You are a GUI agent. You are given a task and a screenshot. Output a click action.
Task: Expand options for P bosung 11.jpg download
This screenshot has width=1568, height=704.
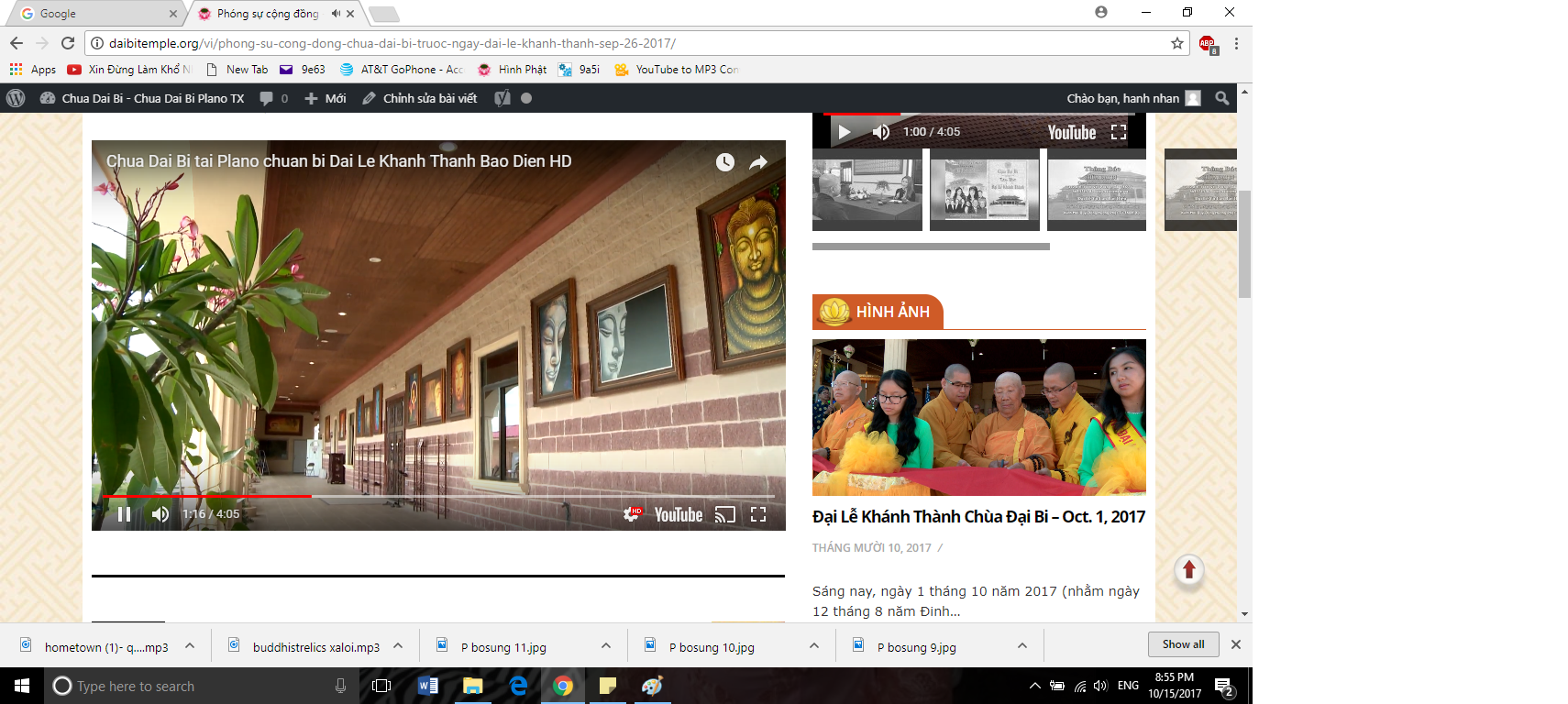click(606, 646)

...

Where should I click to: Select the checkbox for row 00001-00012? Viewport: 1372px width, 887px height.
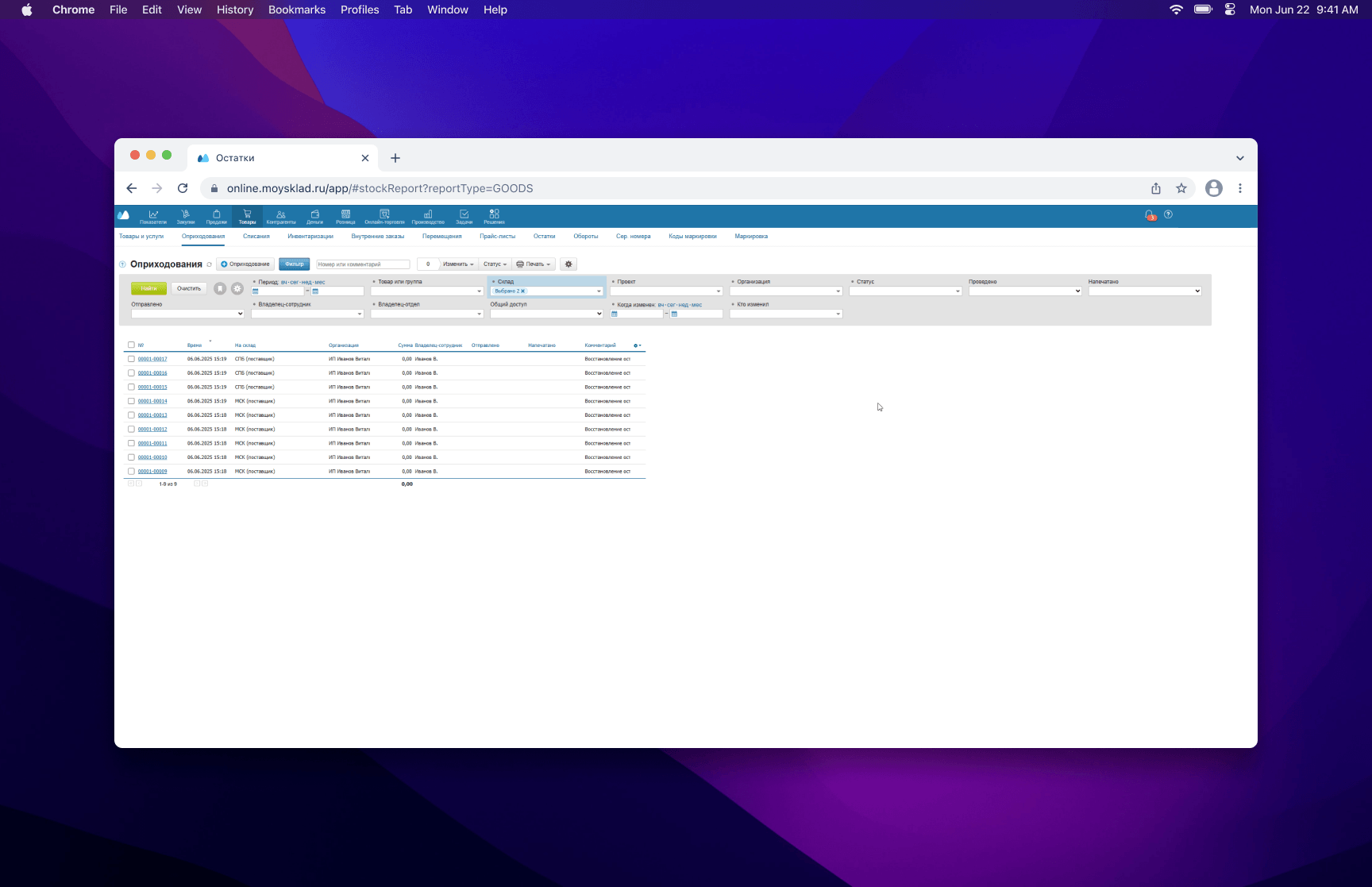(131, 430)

__What is expected__: Gather every line from the material above that contains the string "width".

__Result below__:
This screenshot has width=1568, height=704.
Where should I click to: Select the checkbox for row 00001-00012? Viewport: 1372px width, 887px height.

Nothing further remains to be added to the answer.